• _The data_
________

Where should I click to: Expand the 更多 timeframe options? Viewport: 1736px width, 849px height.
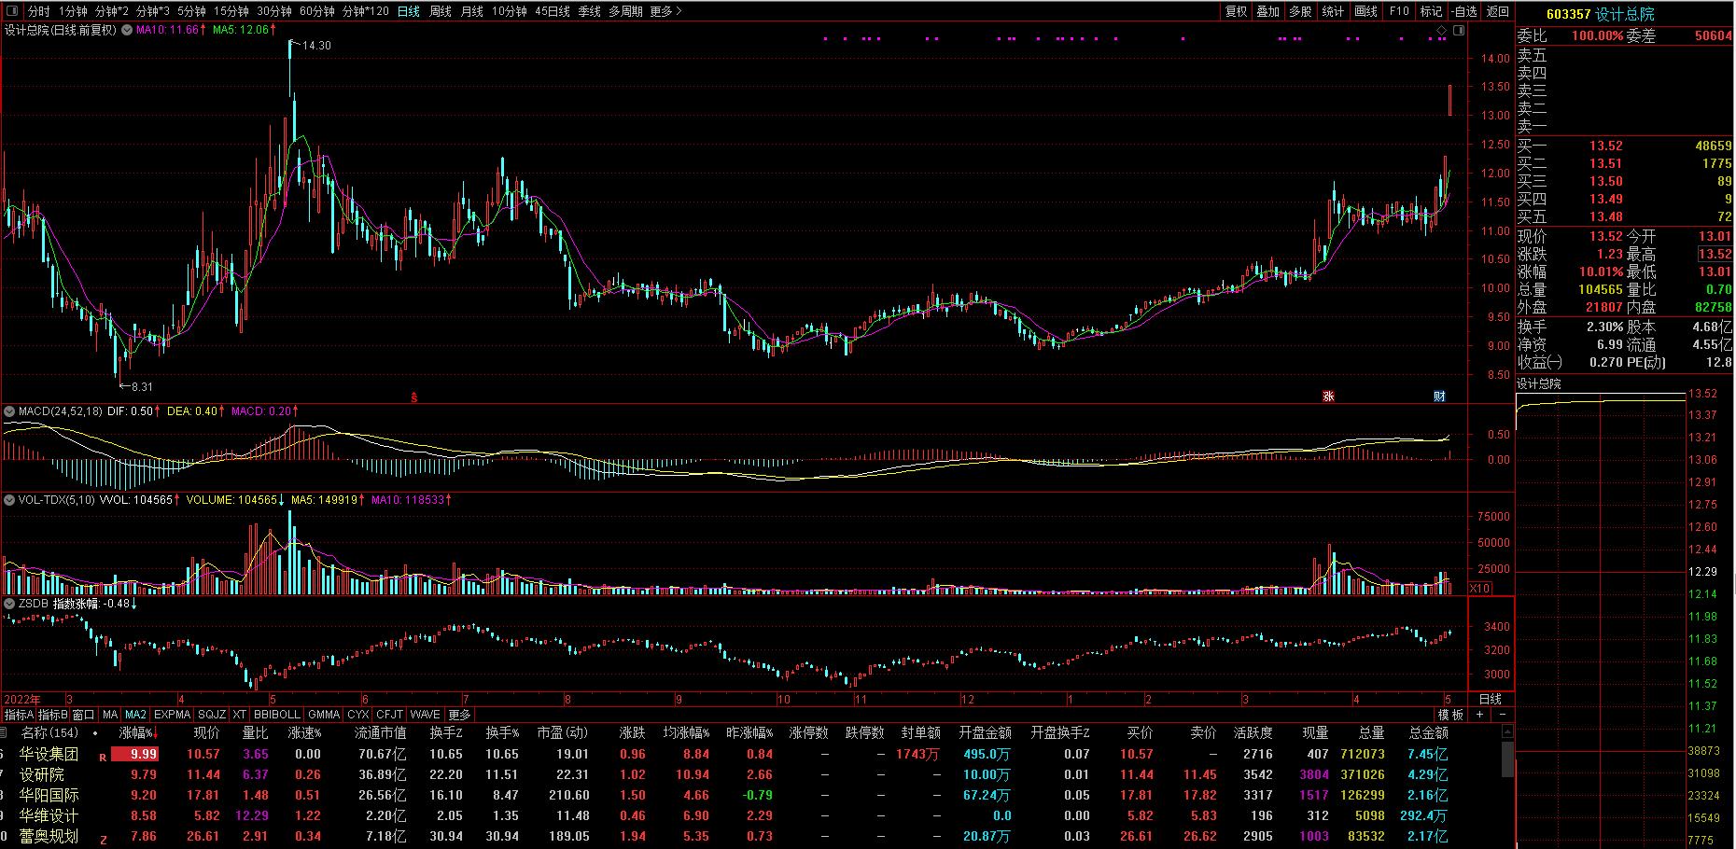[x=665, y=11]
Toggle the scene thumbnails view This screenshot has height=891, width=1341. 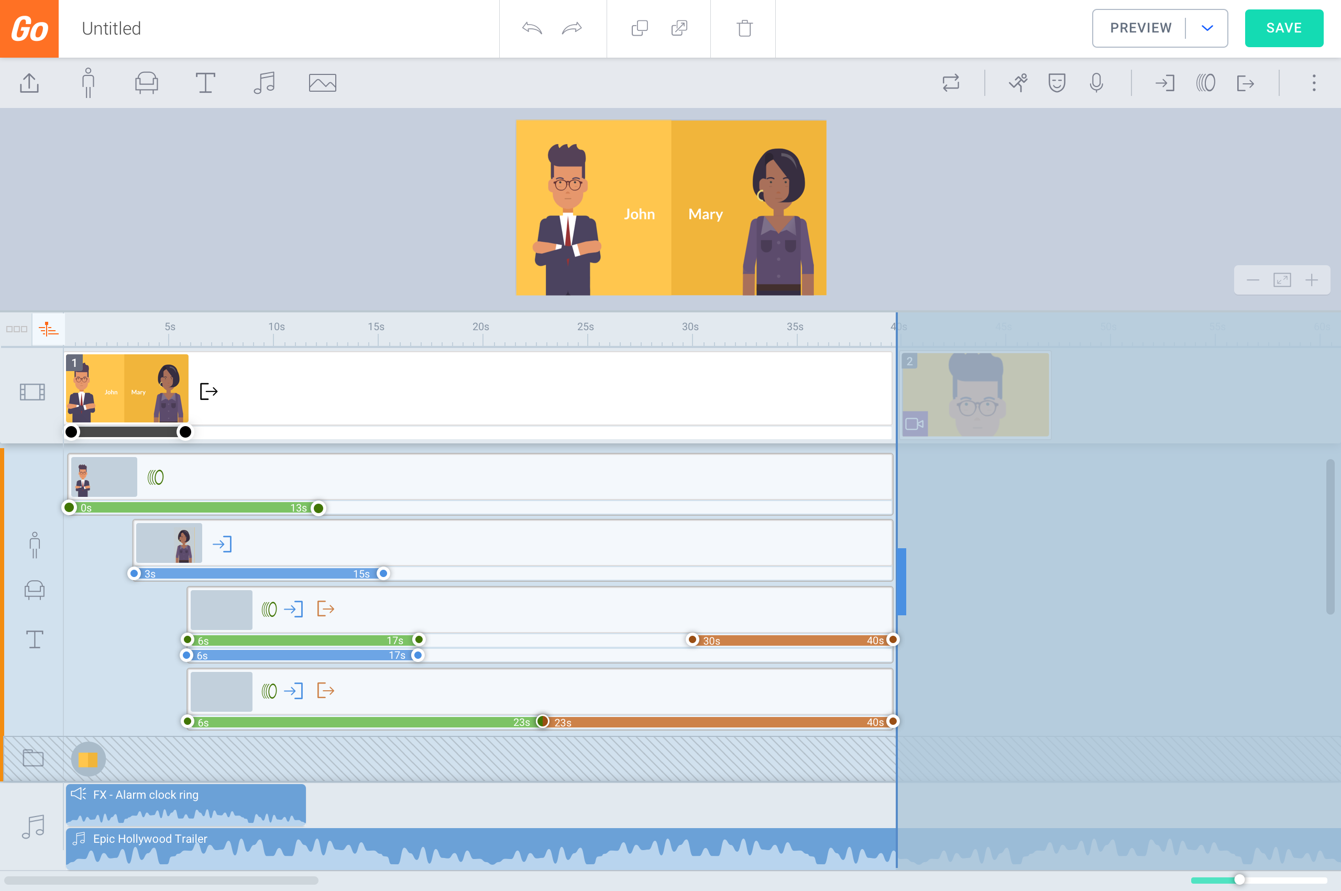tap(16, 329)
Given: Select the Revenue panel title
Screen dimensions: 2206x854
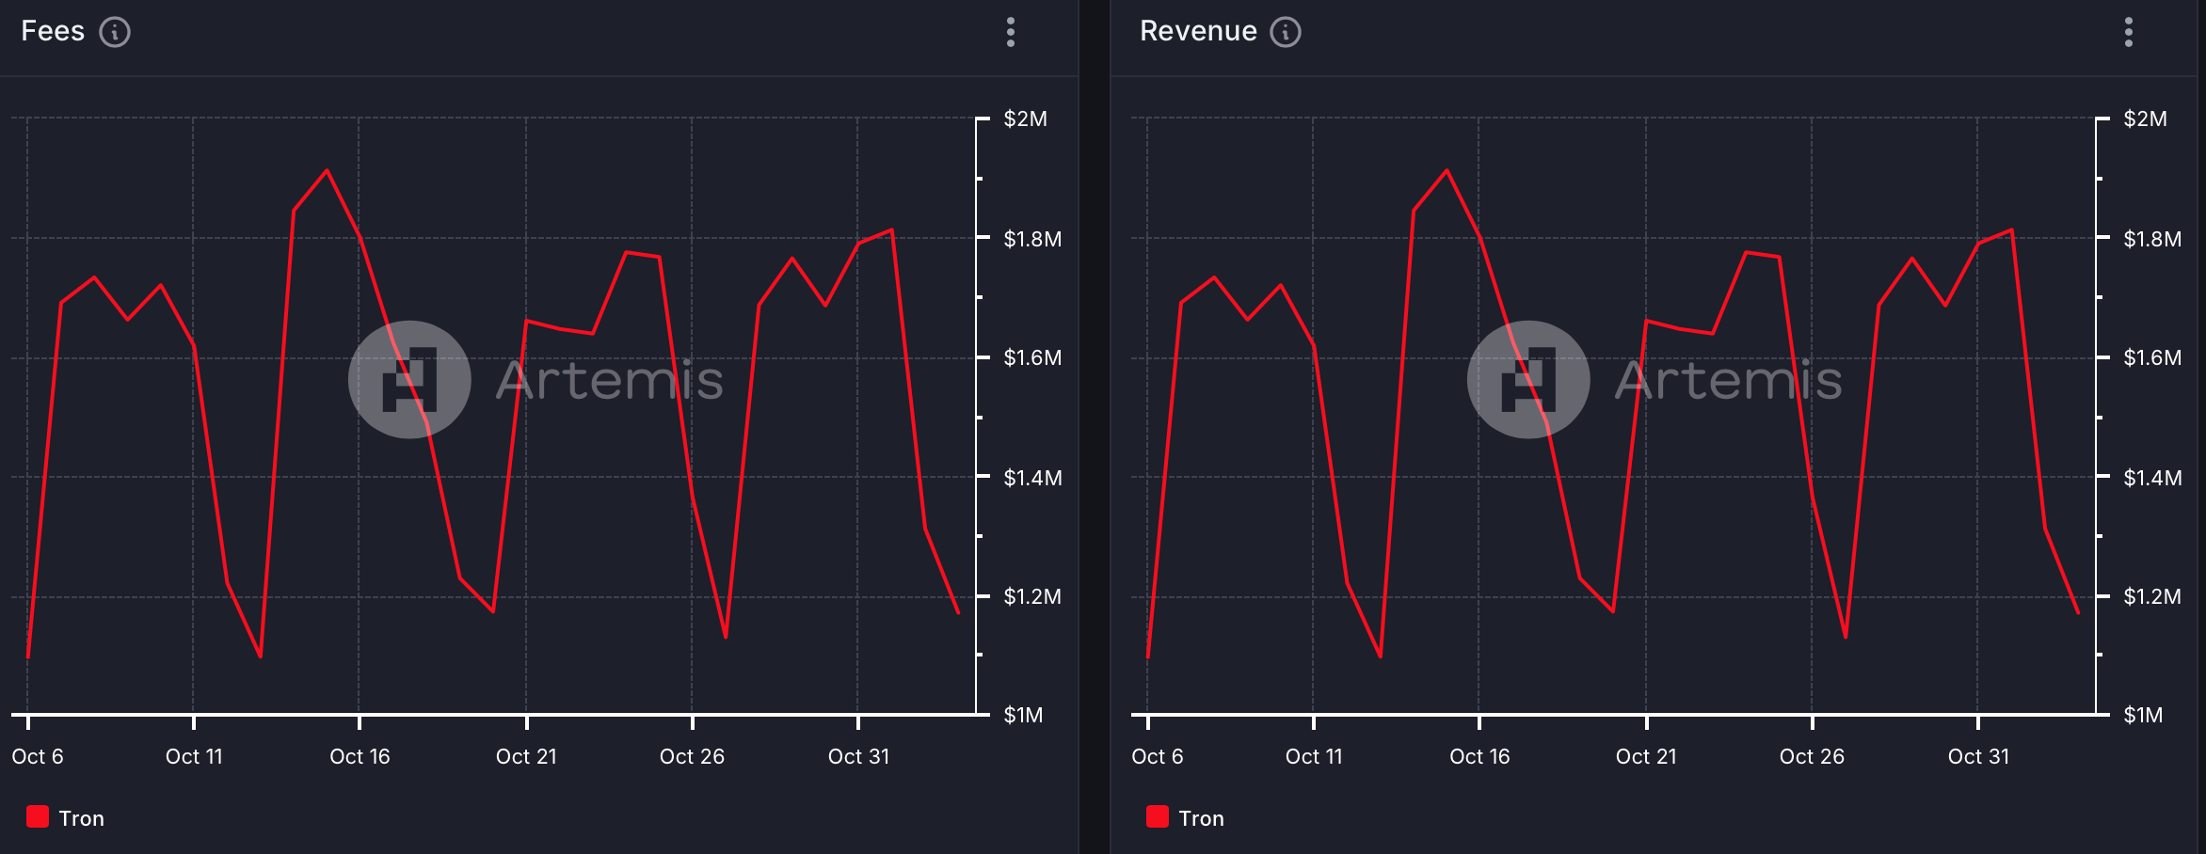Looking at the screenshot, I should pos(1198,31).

________

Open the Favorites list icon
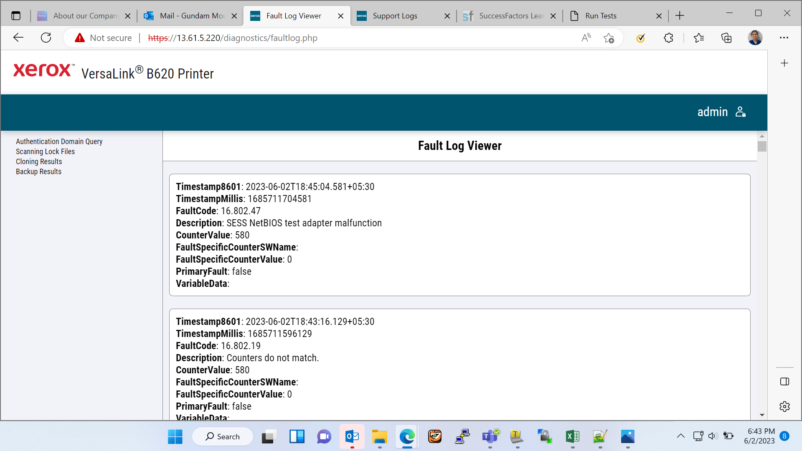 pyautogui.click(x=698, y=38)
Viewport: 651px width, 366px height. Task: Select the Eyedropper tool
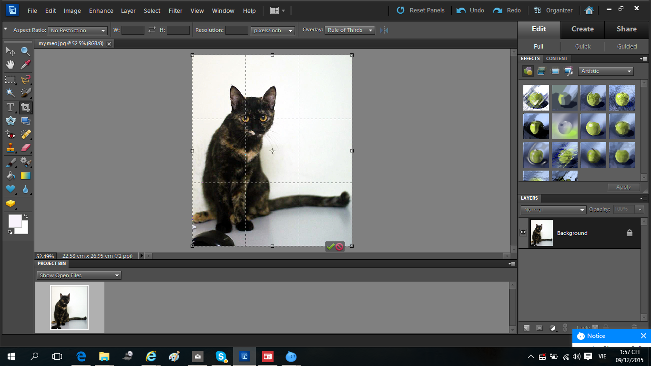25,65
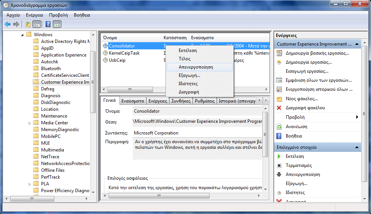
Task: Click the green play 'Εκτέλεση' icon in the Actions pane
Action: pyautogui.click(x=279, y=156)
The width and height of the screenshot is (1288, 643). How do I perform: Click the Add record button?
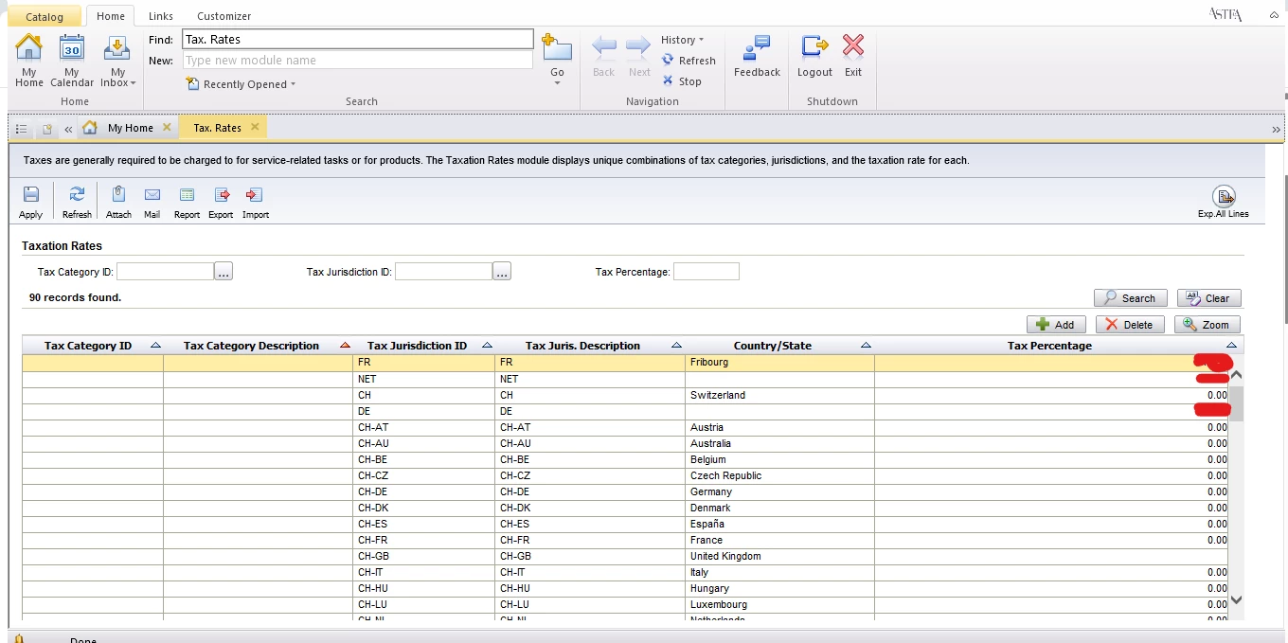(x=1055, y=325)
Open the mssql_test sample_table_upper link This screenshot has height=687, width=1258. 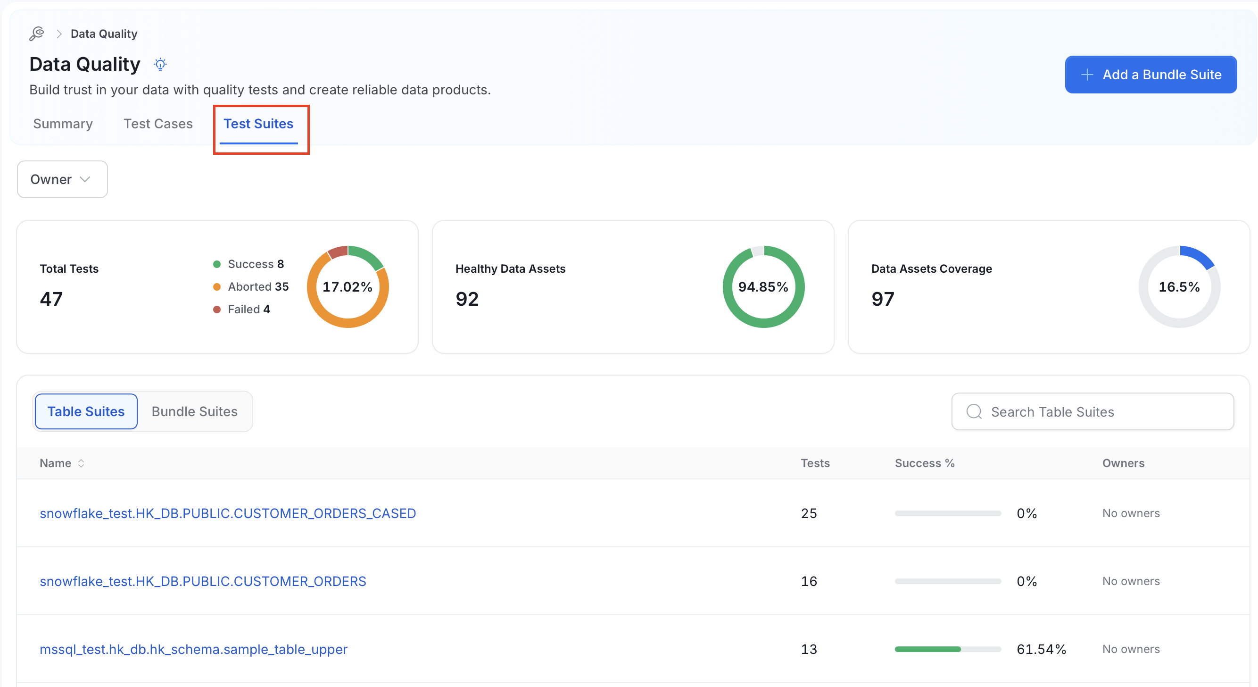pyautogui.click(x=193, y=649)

________

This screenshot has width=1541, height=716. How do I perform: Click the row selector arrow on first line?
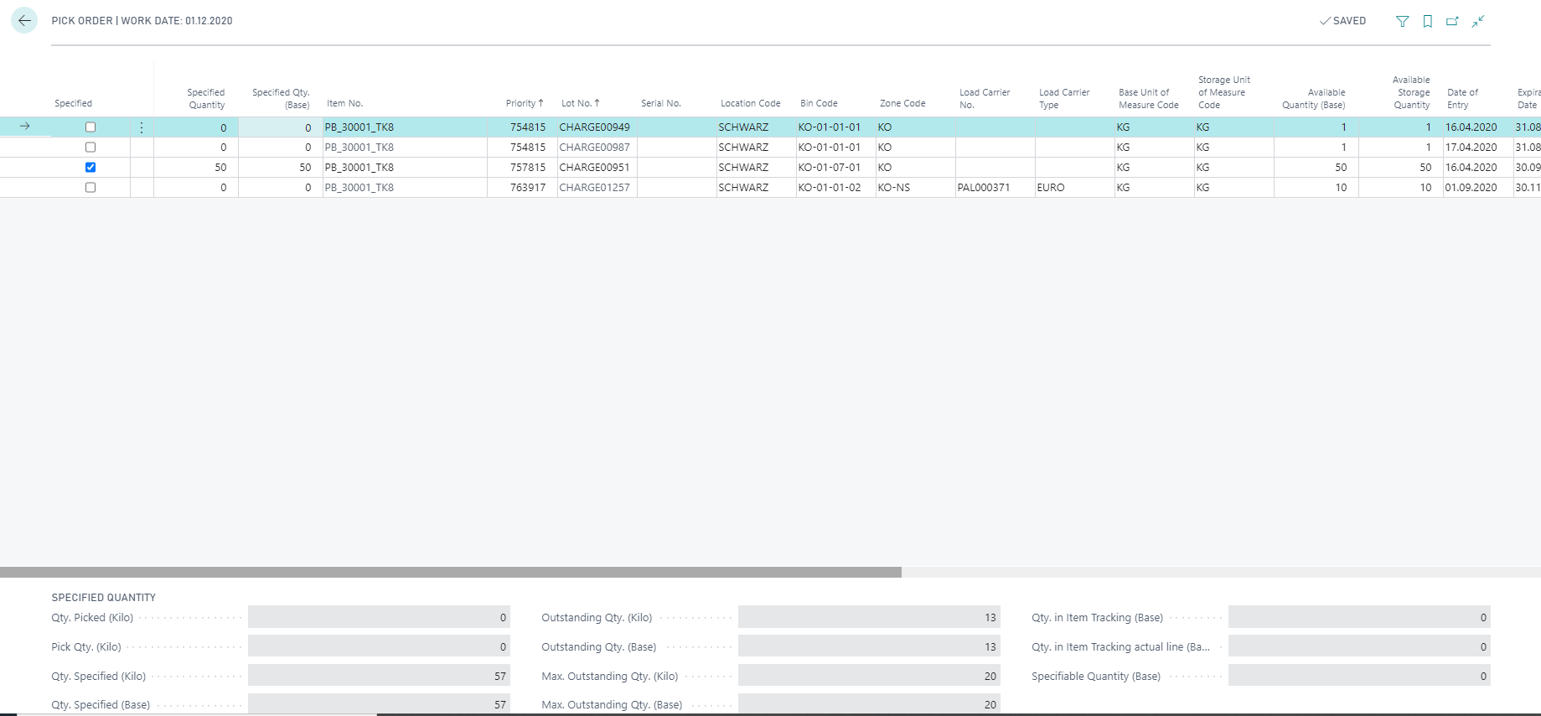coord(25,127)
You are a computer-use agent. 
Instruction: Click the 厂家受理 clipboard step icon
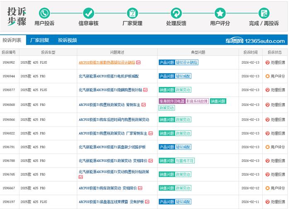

________

• _What is required_
Format the entries as a Markdown table with the columns Row and Line. Start at the line that contains "This screenshot has width=1541, height=716." and end at the line that contains "Instruction: Click the". Number each line, skip blank lines, and leave the pictures out.

• _Full output_
| Row | Line |
|---|---|
| 1 | This screenshot has width=1541, height=716. How do I perform: Click the row selector arrow on first line? |
| 2 | coord(25,127) |
| 3 | You are a computer-use agent.  |
| 4 | Instruction: Click the 厂家受理 clipboard step icon |